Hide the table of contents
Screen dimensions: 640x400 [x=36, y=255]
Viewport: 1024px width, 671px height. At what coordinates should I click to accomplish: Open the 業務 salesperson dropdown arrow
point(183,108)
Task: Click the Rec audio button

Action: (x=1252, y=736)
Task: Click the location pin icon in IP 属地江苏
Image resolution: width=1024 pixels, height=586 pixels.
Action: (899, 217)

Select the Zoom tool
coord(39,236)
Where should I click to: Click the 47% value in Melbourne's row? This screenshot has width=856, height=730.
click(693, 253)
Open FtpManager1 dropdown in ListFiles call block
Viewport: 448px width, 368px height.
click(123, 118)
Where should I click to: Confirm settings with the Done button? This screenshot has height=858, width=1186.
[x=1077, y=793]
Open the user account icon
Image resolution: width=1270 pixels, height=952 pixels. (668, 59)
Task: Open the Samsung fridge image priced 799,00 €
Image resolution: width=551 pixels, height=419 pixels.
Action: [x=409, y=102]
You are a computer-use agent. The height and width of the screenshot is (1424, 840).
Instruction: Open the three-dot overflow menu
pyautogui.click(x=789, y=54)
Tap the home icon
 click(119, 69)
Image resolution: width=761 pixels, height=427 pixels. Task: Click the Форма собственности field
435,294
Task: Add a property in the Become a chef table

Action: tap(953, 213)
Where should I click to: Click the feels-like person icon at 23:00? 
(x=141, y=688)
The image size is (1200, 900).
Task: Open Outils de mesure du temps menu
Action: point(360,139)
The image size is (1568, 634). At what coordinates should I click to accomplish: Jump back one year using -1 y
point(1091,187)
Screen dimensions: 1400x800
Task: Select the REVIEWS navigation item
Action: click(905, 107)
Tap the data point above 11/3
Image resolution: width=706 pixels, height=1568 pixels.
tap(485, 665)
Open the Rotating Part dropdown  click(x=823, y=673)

#####

[Da svolgere] Riscriva tutte le righe del tratto che va da quella contenente "Viewport: 1024px width, 671px" fino a quella contenente "Action: tap(953, 213)", entrambe incluse e richieste comprese. Scali ogni numero delle risposte (coordinate e, dove compaiono, dimensioni dell'immagine) moltiplicandolo per 2,1 e arrotondandolo all'intero, con le metà per eccesso.

[La soluzione]
Viewport: 1024px width, 671px height. At what coordinates should I click to accomplish: Open the 業務 salesperson dropdown arrow
point(384,227)
Task: Click the Rec audio button

Action: (x=2629, y=1546)
Task: Click the location pin icon in IP 属地江苏
Image resolution: width=1024 pixels, height=586 pixels.
Action: (1888, 456)

Select the Zoom tool
coord(82,496)
Where should I click to: Click the 47% value in Melbourne's row? This screenshot has width=856, height=730.
click(1455, 531)
Open FtpManager1 dropdown in ListFiles call block
Viewport: 448px width, 368px height.
click(258, 248)
Where should I click to: Confirm settings with the Done button? This screenshot has height=858, width=1186.
[x=2262, y=1665]
Open the user account icon
Image resolution: width=2667 pixels, height=1999 pixels. (1403, 124)
Task: Open the Samsung fridge image priced 799,00 €
Image resolution: width=551 pixels, height=419 pixels.
Action: [x=859, y=214]
You are a computer-use agent. The height and width of the screenshot is (1424, 840).
Instruction: Open the three-dot overflow menu
pyautogui.click(x=1657, y=113)
Tap the home icon
 click(250, 145)
Image resolution: width=761 pixels, height=427 pixels. Task: Click the Форма собственности field
914,617
Task: Add a property in the Become a chef table

Action: tap(2001, 447)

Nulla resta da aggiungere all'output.